Several predictors showed strong and statistically significant associations with depression. Academic pressure was positively associated with depression (β = 0.833, p < 0.001), as was financial stress (β = 0.554, p < 0.001) and work–study hours (β = 0.116, p < 0.001). The most pronounced effect was observed for prior suicidal thoughts (β = 2.51, p < 0.001), corresponding to a markedly increased likelihood of depression. Study satisfaction was negatively associated with depression (β = −0.243, p < 0.001), suggesting a protective effect. In contrast, work pressure and job satisfaction were not statistically significant (p > 0.70), indicating that academic-related stressors may be more salient determinants of depression than employment-related factors in this sample.

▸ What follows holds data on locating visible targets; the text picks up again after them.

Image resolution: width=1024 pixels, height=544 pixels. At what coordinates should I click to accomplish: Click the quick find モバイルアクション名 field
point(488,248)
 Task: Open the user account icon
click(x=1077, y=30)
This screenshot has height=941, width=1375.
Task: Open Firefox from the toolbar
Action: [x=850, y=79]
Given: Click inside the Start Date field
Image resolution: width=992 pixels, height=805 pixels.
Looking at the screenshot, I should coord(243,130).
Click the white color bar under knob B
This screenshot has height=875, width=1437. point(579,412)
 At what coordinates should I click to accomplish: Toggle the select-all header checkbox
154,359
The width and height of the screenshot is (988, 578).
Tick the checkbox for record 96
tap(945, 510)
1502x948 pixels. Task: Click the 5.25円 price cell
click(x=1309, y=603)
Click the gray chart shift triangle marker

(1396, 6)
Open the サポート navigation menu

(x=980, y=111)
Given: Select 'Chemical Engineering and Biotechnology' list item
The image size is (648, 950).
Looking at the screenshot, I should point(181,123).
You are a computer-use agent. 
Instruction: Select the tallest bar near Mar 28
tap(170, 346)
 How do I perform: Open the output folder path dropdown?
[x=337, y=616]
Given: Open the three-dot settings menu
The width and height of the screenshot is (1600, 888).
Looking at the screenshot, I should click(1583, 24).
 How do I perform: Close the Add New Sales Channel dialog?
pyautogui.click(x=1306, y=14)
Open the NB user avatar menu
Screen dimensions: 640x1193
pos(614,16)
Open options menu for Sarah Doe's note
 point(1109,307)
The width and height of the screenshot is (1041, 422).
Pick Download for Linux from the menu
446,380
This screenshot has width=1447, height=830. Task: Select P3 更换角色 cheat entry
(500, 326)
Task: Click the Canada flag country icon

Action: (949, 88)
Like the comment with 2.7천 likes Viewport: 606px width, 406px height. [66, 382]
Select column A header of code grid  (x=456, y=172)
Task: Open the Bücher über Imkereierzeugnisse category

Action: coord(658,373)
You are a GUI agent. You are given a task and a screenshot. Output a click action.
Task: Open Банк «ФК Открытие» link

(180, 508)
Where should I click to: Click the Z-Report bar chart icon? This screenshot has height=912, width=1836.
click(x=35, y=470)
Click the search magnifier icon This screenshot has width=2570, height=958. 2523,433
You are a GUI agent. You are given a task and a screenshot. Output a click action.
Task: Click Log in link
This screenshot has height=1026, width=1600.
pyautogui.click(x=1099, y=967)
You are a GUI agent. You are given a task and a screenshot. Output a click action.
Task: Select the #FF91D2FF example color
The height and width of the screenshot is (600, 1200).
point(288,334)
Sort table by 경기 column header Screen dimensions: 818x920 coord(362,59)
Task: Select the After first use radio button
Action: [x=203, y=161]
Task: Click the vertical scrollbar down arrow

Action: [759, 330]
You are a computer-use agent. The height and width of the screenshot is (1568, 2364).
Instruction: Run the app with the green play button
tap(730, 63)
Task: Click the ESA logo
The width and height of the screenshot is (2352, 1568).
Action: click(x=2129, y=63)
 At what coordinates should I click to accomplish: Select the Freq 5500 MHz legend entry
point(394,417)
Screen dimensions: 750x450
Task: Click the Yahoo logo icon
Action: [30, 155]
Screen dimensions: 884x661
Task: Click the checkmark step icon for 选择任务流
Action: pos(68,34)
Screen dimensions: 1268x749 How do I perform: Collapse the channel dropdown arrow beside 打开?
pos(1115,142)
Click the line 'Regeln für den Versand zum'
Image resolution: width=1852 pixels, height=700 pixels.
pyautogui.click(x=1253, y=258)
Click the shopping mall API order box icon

Penalized logistic regression models were estimated to assess robustness and address potential multicollinearity. Ridge and Elastic Net regression retained most predictors with shrunk coefficients, confirming the stability of the main effects. LASSO regression performed aggressive variable selection, shrinking several coefficients to zero. However, all penalized models achieved an AUC of 1.00, indicating perfect discrimination. While this suggests extremely strong predictive ability, such results likely reflect overfitting or information leakage, particularly given the inclusion of highly predictive variables and the absence of out-of-sample validation. Therefore, these AUC values should be interpreted cautiously.
Because the generalized additive model (GAM) produced results that were numerically identical to the standard logistic regression—including identical coefficient estimates, significance levels, and predictive performance (AUC = 0.915)—this indicates that the effects of the predictors on depression are predominantly linear. As a result, the added flexibility of GAM did not yield meaningful improvements in model fit or discrimination. However, given the presence of multiple correlated predictors and dummy-encoded variables, penalized logistic regression was subsequently employed to enhance model robustness. Penalization techniques such as LASSO, Ridge, and Elastic Net introduce regularization that constrains coefficient magnitude, thereby reducing variance and mitigating multicollinearity. In particular, LASSO facilitates variable selection by shrinking weaker predictors toward zero, while Ridge and Elastic Net stabilize coefficient estimates without eliminating relevant variables. The use of penalized logistic regression therefore serves as a robustness check, ensuring that the strong associations observed in the standard logistic model are not artifacts of overfitting, while maintaining interpretability and theoretical consistency.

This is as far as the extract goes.